Midden Ruiterregiment 2, versterkt met een batterij artillerie. Deze rukte over
Emmen naar Assen en Beilen op.
Zuid Ruiterregimenten 1 en 22, versterkt met het r.A.R. (min een Bt.), een
Comp. pioniers en een halve Bruggencolonne. Deze groep stond onder
bevel van de Brigadecommandant en bereikte op 10 Mei, uit de grens-
bocht ten zuiden van Koevorden oprukkend, Meppel en omgeving.
Als reserve volgde Ruiterregiment 21 achter de zuidelijke groep.
Door de noordgroep werd de mars nog op 10 Mei te 23.20 voortgezet.

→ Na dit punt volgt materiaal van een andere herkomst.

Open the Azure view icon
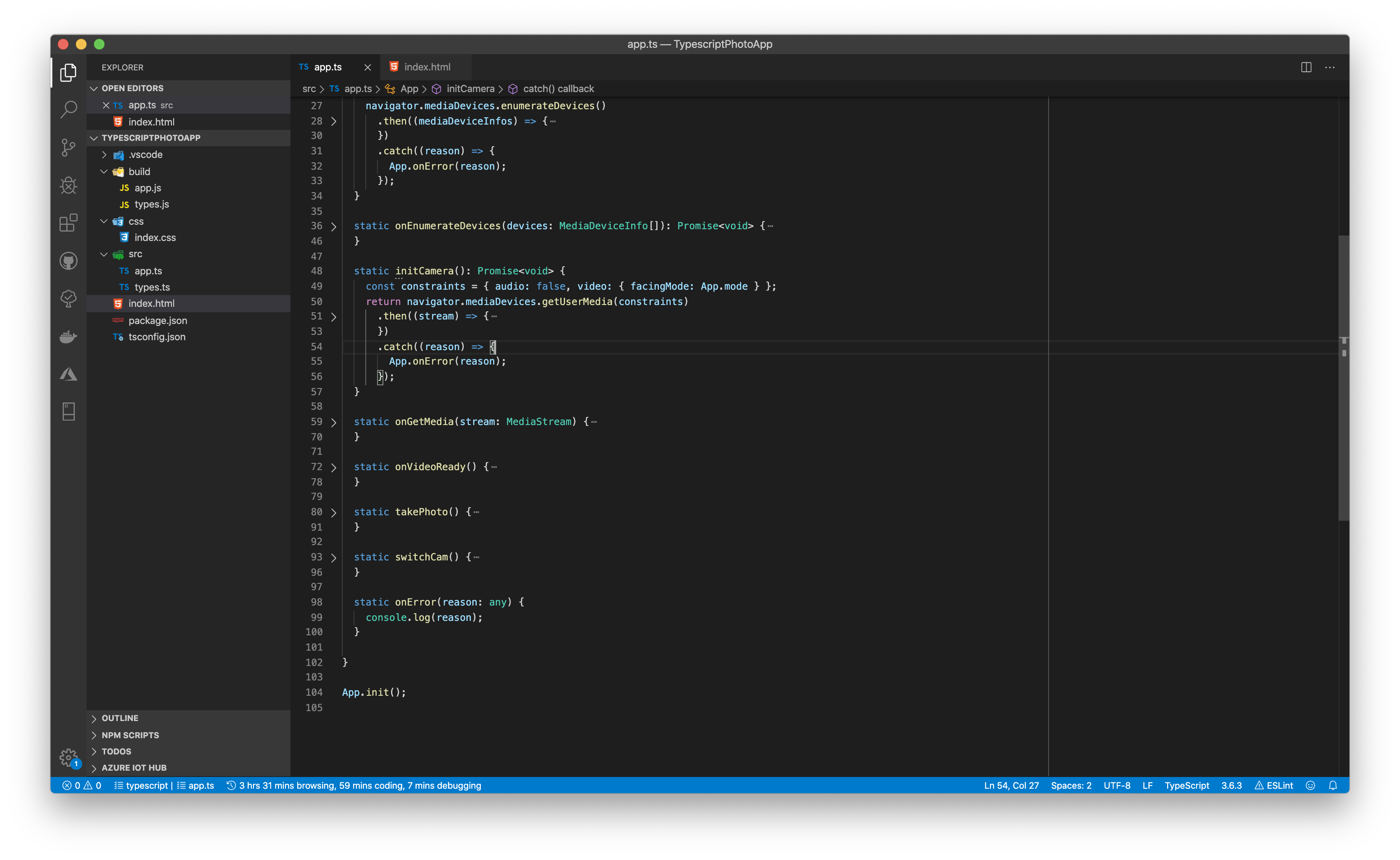 click(68, 374)
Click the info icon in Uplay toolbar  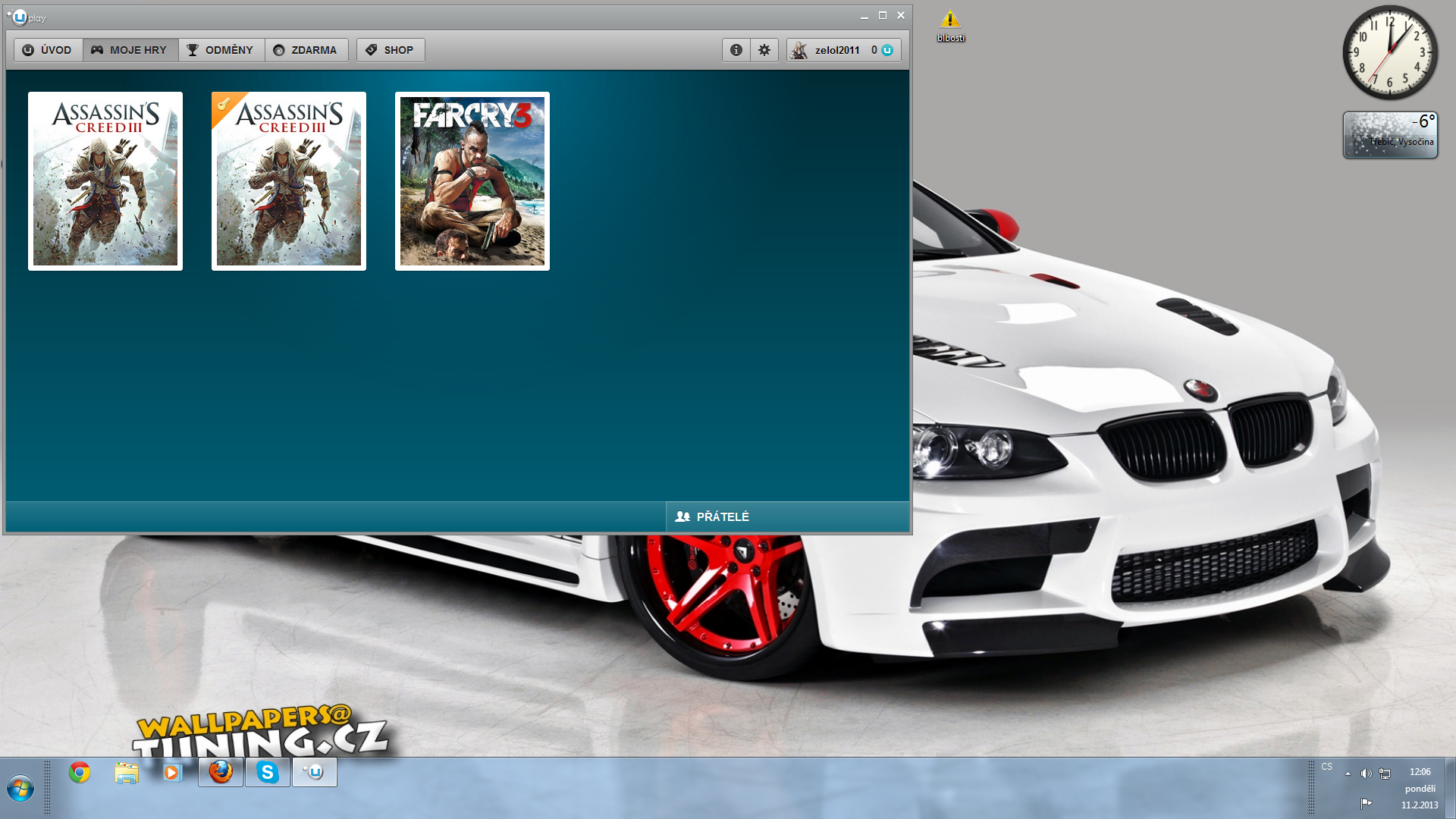[x=736, y=50]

De
Afdeling was daarbij in twee delen gesplitst n.l. een gemotoriseerd gedeelte (met
veel gevorderd materieel) en een wielrijdend gedeelte. Leeuwarden werd op 11 Mei
te 7.35 door het gemotoriseerde gedeelte bereikt; vandaar werd het vliegveld
verkend, dat slechts licht omgeploegd bleek te zijn.
Op 11 Mei tegen 9.50 stootte de voorhoede, die over Dronrijp en Achlum
oprukte, kort voor Arum op een wegversperring, waaraan nog door burgers werd
gewerkt en te 14.20 meldde de pantserverkenningstroep, dat alle naar Pingjum en
Zurich voerende wegen waren versperd. Terwijl aan de opruiming hiervan werd
begonnen, werden nieuwe verkenningstroepen uitgezonden en ging de Afdeling
tot legering over te Arum en noordoostelijk daarvan.

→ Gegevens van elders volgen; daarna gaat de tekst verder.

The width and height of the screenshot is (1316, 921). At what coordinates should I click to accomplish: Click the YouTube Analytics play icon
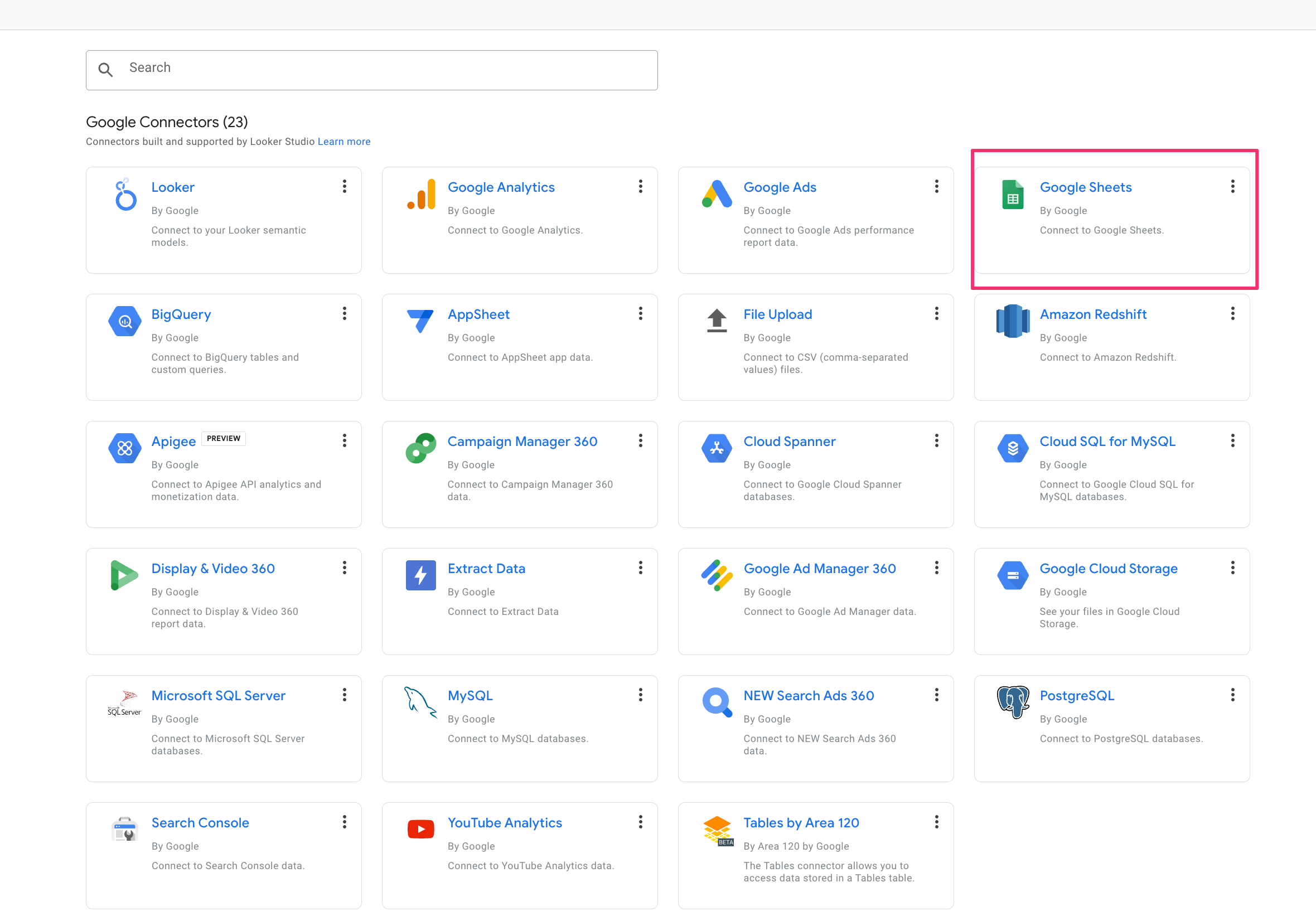pos(420,830)
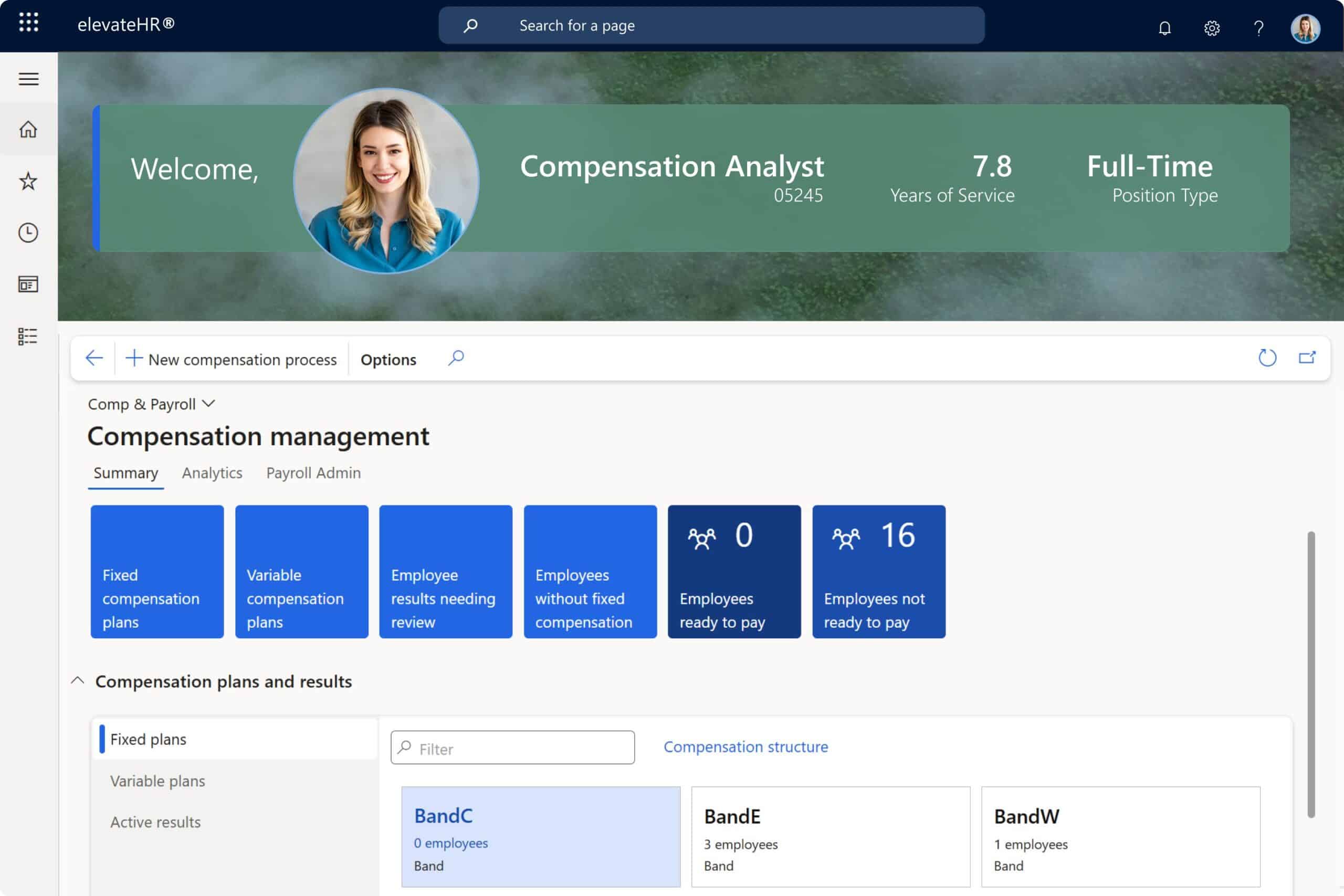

Het 3e Eskadron werd na verwijdering van de wegversperring naar Pingjum
vooruitgeschoven. Zurich en Gooium bleken door de Nederlandse troepen te
zijn bezet.
De middengroep, R.R. 2, werd op 11 Mei gedirigeerd naar het gebied ten
noordoosten van Leeuwarden, n.l. naar Dokkum, Buitenpost en Drogeham.
Van de zuidgroep reed R.R. 1 op 11 Mei, met verkenningsafdelingen vooruit,
over Steenwijk, Akkrum, Sneek en Bolsward naar Makkum, doch deze plaats bleek
bezet en de wegen erheen waren versperd. Er werd een ruim gebruik gemaakt van
gevorderde rijwielen en auto s om snelle afdelingen te kunnen vooruitzenden.

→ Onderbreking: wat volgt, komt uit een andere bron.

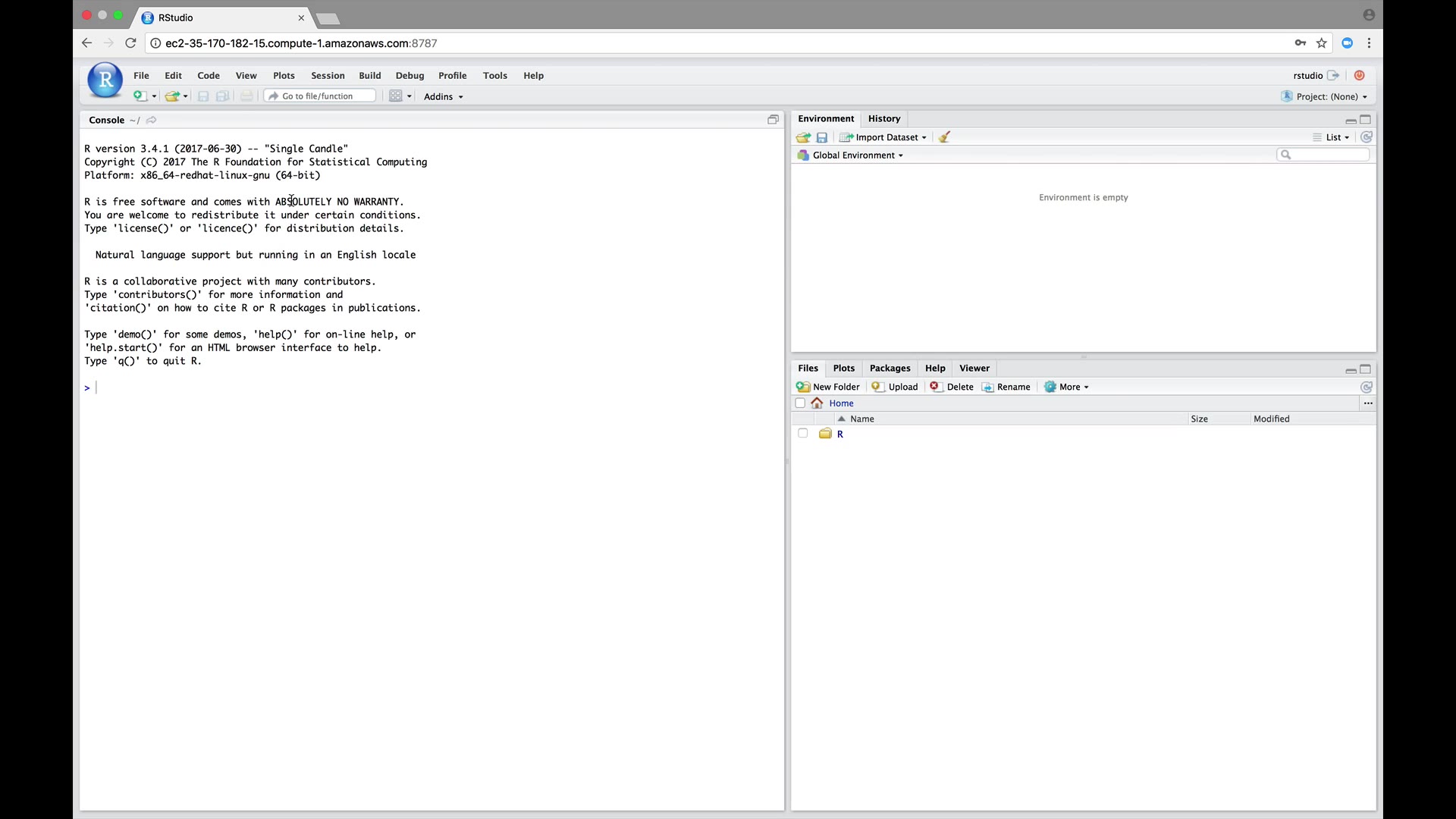Click the new file icon in toolbar
Viewport: 1456px width, 819px height.
click(x=140, y=96)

De hoofdmacht van het regiment kwam eerst tussen 11 Mei 22.20 en 12 Mei 2.00
op de bestemming aan en ging legeren tussen Makkum en Sneek.
R.R. 22, waarbij eveneens van gevorderde rijwielen en auto's werd gebruik
gemaakt, bereikte op 11 Mei te 11.00 Lemmer en te 15.20 Stavoren en ging in deze
beide plaatsen legeren.
De divisiecommandant vestigde zijn commandopost te Sneek en de divisie
reserve, R.R. 21, legerde vermoedelijk in de omgeving daarvan.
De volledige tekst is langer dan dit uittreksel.